Intermediate client CA


#1

Question regading the configuration of client certificate authentication.
Using the “ca-file” I can specify a CA that issues approved client certificates,
but what if that is an intermediate CA? How do I configure the trusted root CA?
I don’t want to allow client certificates issued directly from the root ca…
Eg, I have an intermediate CA called “Client Sub CA”, that is signed by "Root CA"
If I only specify the “Client Sub CA” in the ca-file haproxy cannot build a complete chain since it
does not know about “Root CA”, but if I concatenate “Root CA” into the ca-file it also
accepts client-certificates issued directly from the “Root CA”.
Is it possible to only accept client certificates issued from “Client Sub CA”?
Ie use a separate ca-bundle for complementary ca-certs (like /etc/pki which haproxy does not seem to use)?


#2

Did you actually try that or are you assuming?
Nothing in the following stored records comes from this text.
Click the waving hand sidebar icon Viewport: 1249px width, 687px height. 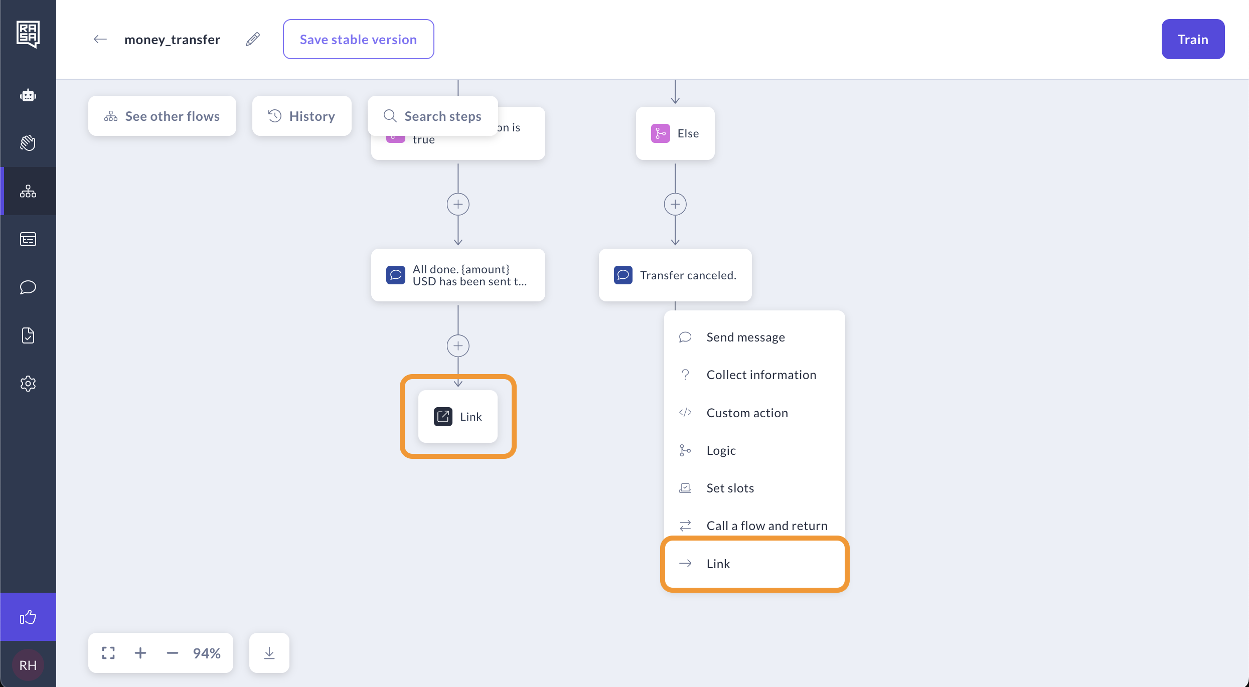tap(28, 143)
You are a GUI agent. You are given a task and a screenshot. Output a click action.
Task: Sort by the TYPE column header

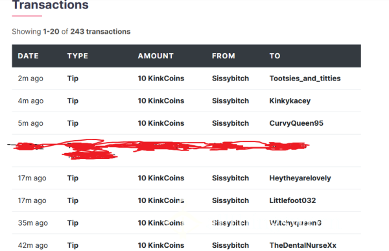pos(78,56)
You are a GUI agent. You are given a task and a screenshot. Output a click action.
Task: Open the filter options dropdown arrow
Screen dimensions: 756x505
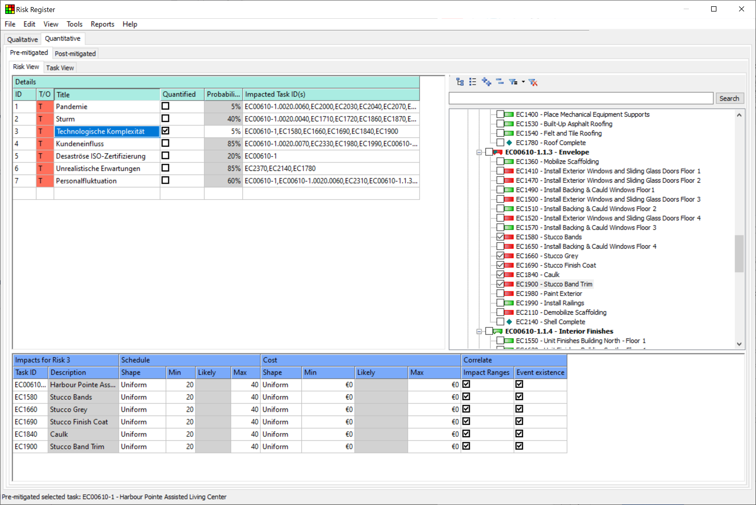point(523,82)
Seams strange to me.


#3

Yes, ofcourse I tried it.
And yes, I think it is strange as well, you should be able to specify client CAs and trusted CAs independantly of each other.


#4

Does it work when using the intermediate CA and “ca-ignore-err all” is set? If yes, then set:

http-request set-header X-SSL-Client-Verify %[ssl_c_verify]

And check what error code haproxy is returning (you will see it in the HTTP header towards your backend. Or you can also log this, with the custom log format.